The secular Jews I knew (myself included) all went to public school, the Orthodox Jews went to Yeshivas (we called them “Yeshiva bochers;” I shudder to think what they called us!). I never knew anyone who attended a Jewish Day School until I moved out to CA – and ironically sent my daughter to a Reform one until 3rd grade. While the name “Solomon Schechter” rings a bell, he could have just as easily been a neighbor (perhaps a local big macher), not a network of schools that ever came into my radar.

Here’s an interesting article about the neighborhood I grew up in and how it has evolved:

http://www.nytimes.com/2014/06/22/realestate/my-lower-east-side.html

And, yes, antisemitism, often conflated with anti-Zionism, is still lamentably alive and well and certainly not limited to – but surely present on – college campuses.

And while I don’t generally use the term “Fundamentalist” to describe the ultra-orthodox Jews, I have no problem with its use, based on the definition(s) provided by Wikipedia:

Fundamentalism usually has a religious connotation that indicates unwavering attachment to a set of irreducible beliefs.[1] However, fundamentalism has come to apply to a tendency among certain groups—mainly, though not exclusively, in religion—that is characterized by a markedly strict literalism as applied to certain specific scriptures, dogmas, or ideologies, and a strong sense of the importance of maintaining ingroup and outgroup distinctions,[2][3][4][5] leading to an emphasis on purity and the desire to return to a previous ideal from which advocates believe members have strayed. Rejection of diversity of opinion as applied to these established “fundamentals” and their accepted interpretation within the group is often the result of this tendency.[6]

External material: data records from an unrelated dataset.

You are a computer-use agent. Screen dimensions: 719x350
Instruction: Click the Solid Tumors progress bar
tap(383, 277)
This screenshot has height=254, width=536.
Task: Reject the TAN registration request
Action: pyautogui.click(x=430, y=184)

I think of “fundamentalist” used to describe certain sects of Judaism more of a metaphor. That sort of rigid thinking shares a lot in common with Christian fundamentalists. I’ve definitely heard it before, but not as an official term.

I thought I admitted above that “fundamentalist” as applied to orthodox Jews was a little provocative, intentionally so, but only a little (and, obviously, I think defensible). The piece jym626 linked, which also uses the “fundamentalist” epithet – now that’s what “inflammatory” looks like! Among other things, it discusses the split over Zionism within ultra-orthodox Judaism in some more detail than the summary I gave above. From my point of view, it is a mishmash of clear vision, odd errors, and overblown rhetoric. I don’t really think, as the author clearly does, that ultra-orthodox Jews are the equivalent of the Taliban, although there are lots of parallels. It reminds me that Judaism and Islam are much more similar than is generally acknowledged, and have many similar doctrinal challenges.

And, yes, I am a “he.” It’s lovely to think I could be mistaken for a woman based on what I write, but not very likely when I’m feeling as combative as I’ve felt in this thread.

@Calicash -

Why would Northwestern be an anti-semitic campus? The student body is 15 percent Jewish, and Evanston is located in an area with a large Jewish population.

Sometimes, the amount of hostility toward a minority group increases as its population grows, due to the increasing perception among others that it is some kind of threat to them.

Of course, such hostility, even at the increased level, could just be a small group of loudmouths who do not reflect the overall environment.

This is often cited as why a campus, neighborhood, country, etc. “cannot” be anti-semitic. Germany in the '30s was anti-semitic despite a large, cultured, and assimilated Jewish population. Campuses that have an anti-semitic element that contributes to the gestalt of the campus are the campuses that have a strong SJP and/or BDS presence. The liberal campuses where Jews have a long history of enrollment are unfortunately the hotbeds of SJP/BDS activity that bleeds into antisemitism.